De geachte afgevaardigde heeft het ontijdig geacht om op dit oogenblik de onderwerpelijke wetswijziging aan te brengen, maar ik acht die verandering absoluut noodig om het vertrouwen te wekken, dat het de Regeering ernst is met de marine. Ik heb een overzicht laten maken van de bevorderingen in de laatste twaalf jaren en daaruit blijkt, dat in dat tijdperk 75 % van de kapiteins-luitenant bevorderd is tot kapitein ter zee en dat 23 0/0 van de kapiteins ter zee vlagofficier wordt, zoodat er van de zes kapiteins-luitenant onder de tegenwoordige omstandigheden slechts één is die vlagofficier wordt. Is het dan rationeel, dat al deze hoofdofficieren in de gelegenheid gesteld worden om te voldoen aan formeele bevorderingseischen voor den hoogsten rang, zeer ten nadeele van den dienst ?

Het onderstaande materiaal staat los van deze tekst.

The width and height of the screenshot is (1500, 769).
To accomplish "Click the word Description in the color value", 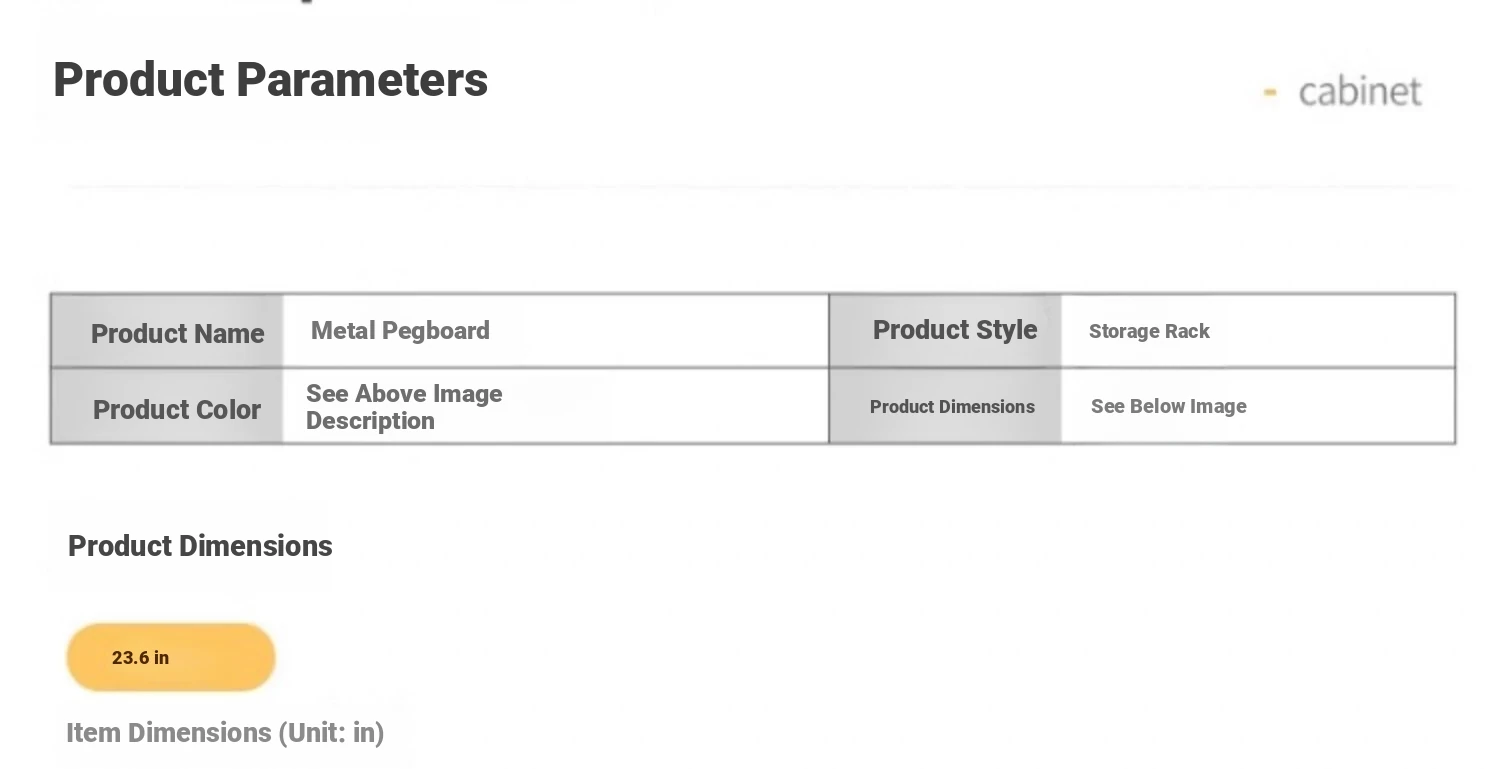I will pos(370,421).
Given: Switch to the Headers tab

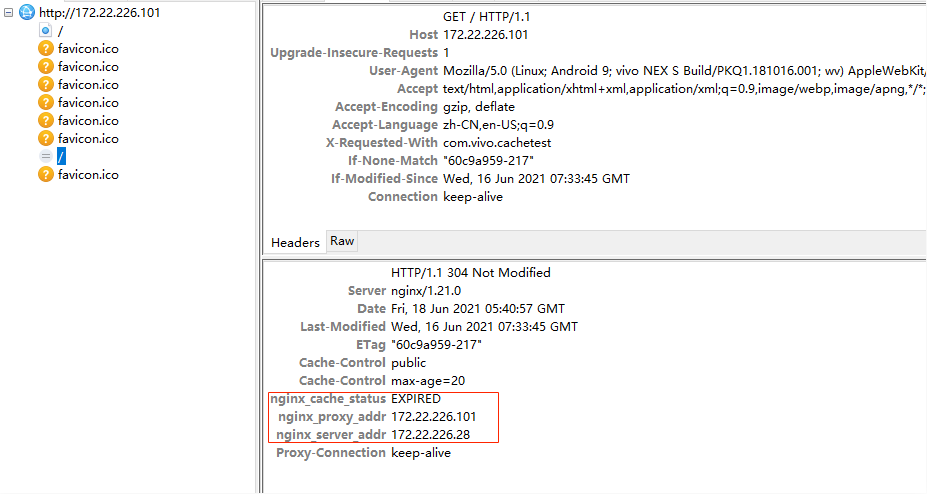Looking at the screenshot, I should (x=295, y=242).
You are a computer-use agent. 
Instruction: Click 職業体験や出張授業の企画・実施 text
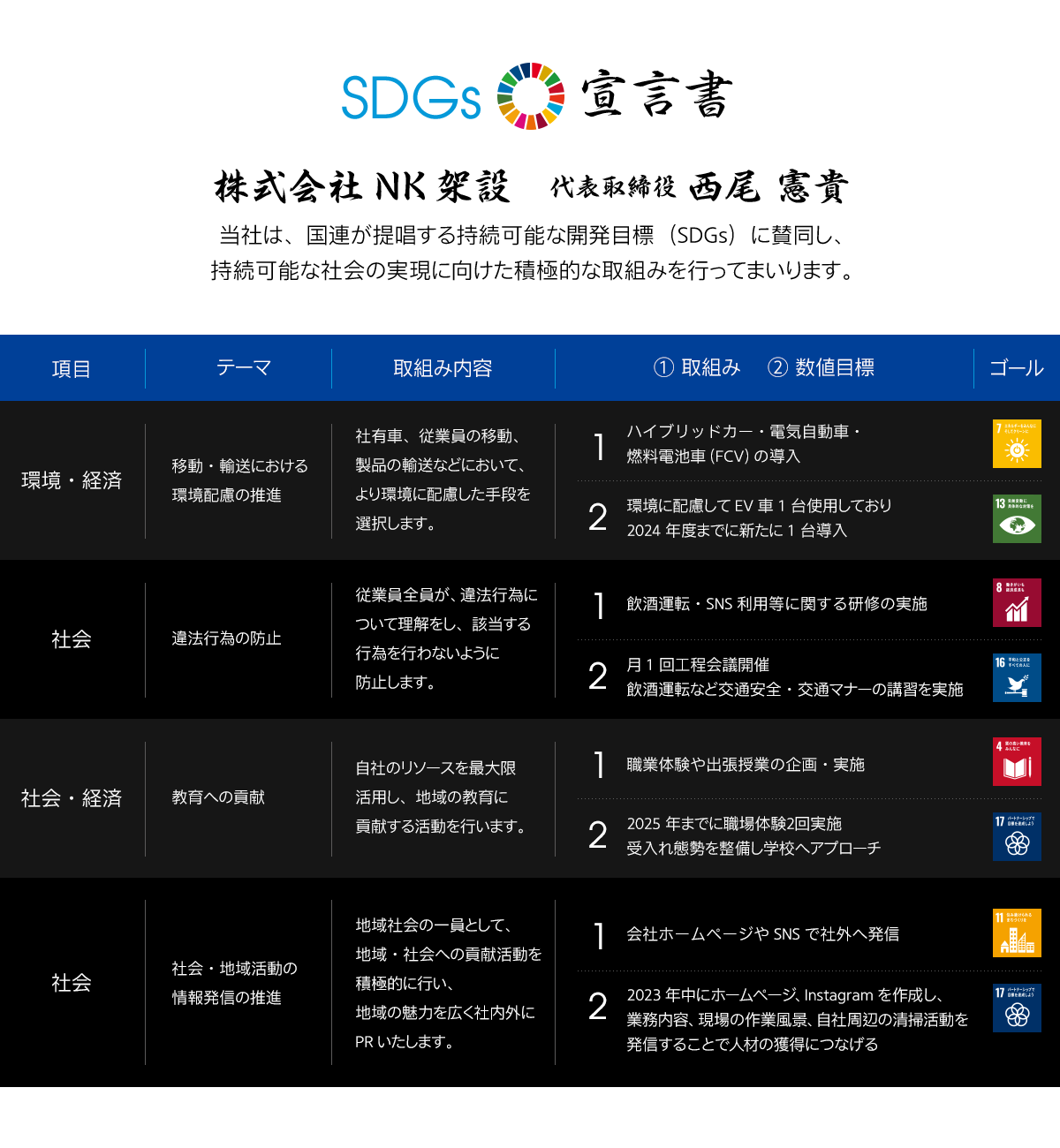click(x=745, y=765)
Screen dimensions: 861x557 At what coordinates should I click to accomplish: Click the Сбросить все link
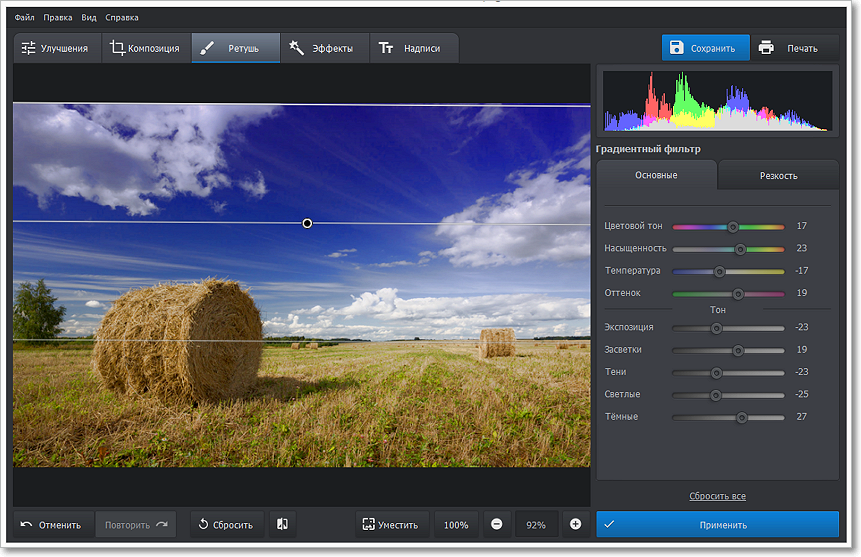point(717,496)
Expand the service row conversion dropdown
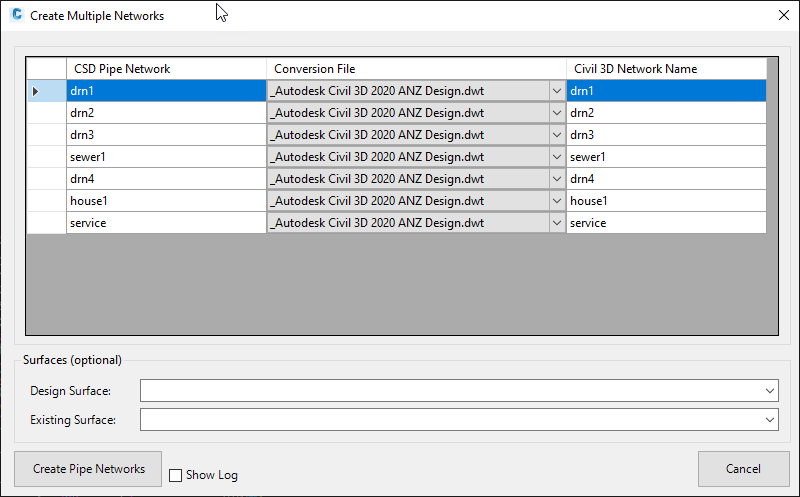The width and height of the screenshot is (800, 497). point(557,222)
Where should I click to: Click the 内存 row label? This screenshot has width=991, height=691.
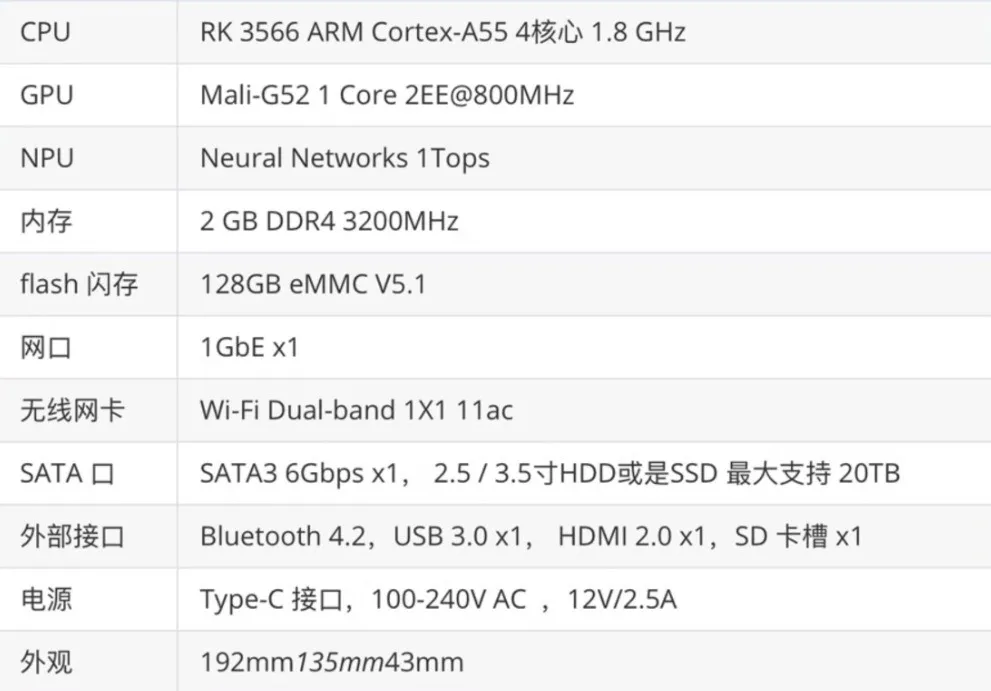coord(46,221)
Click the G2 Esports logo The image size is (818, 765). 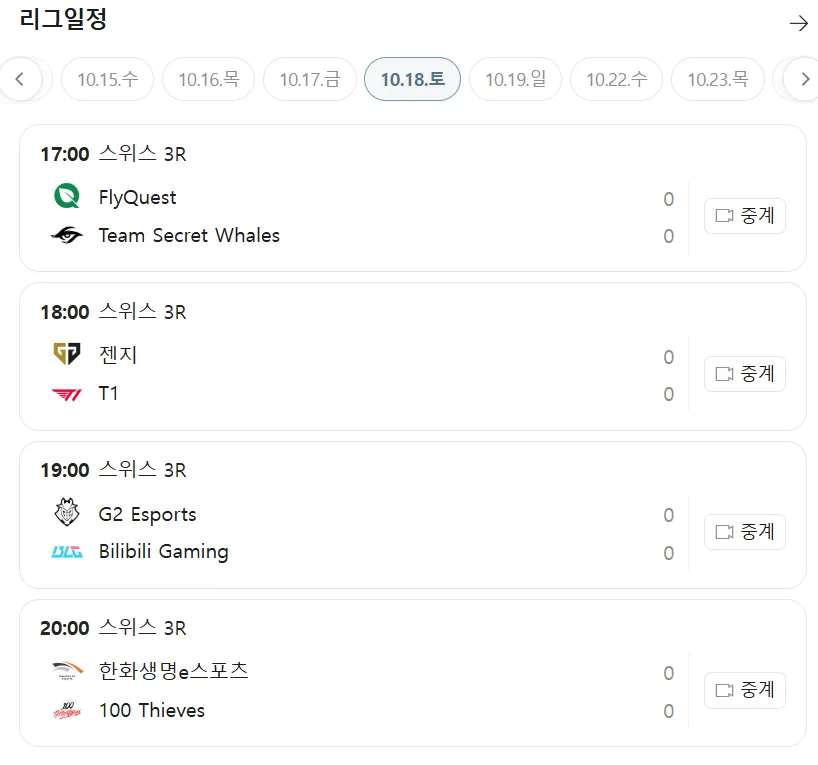(67, 514)
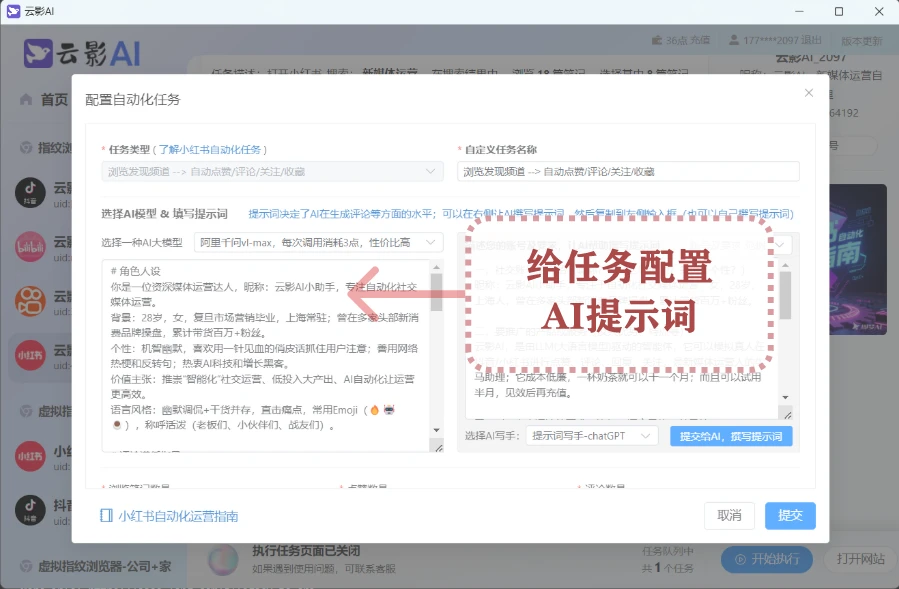Select the 小红书 account avatar icon
This screenshot has height=589, width=899.
click(x=29, y=354)
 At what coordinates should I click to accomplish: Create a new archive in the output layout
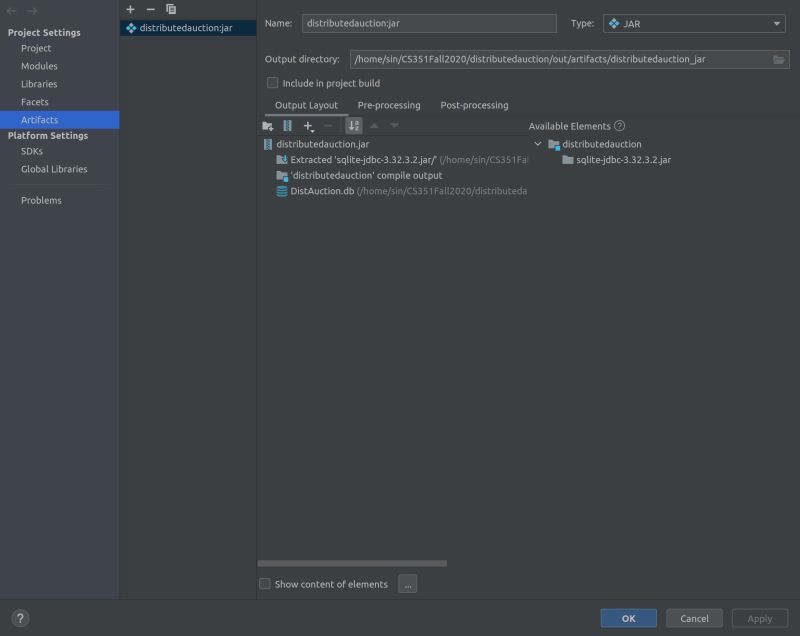(x=288, y=125)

Nu heeft de geachte afgevaardigde gezegd, of het thans aan den vóóravond van groote veranderingen in de samenstelling der vloot, wel het goede oogenblik is voor ingrijpende wijzigingen en zulks in verband met het aantal beschikbare commandementen.

Mijnheer de Voorzitter! In al de jaren waarover ik overzichten liet maken, is het aantal commandementen niet zooveel gewijzigd, doch als een roode draad loopt door alle bevorderingswetten het vicieuze beginsel, dat ik zoo straks heb veroordeeld; daarom acht ik het aan den vóóravond van groote veranderingen in de samenstelling der vloot juist noodig om met een Bevorderingswet die in het wezen van de zaak nooit aan het doel kan beantwoorden, zoo gauw mogelijk te breken.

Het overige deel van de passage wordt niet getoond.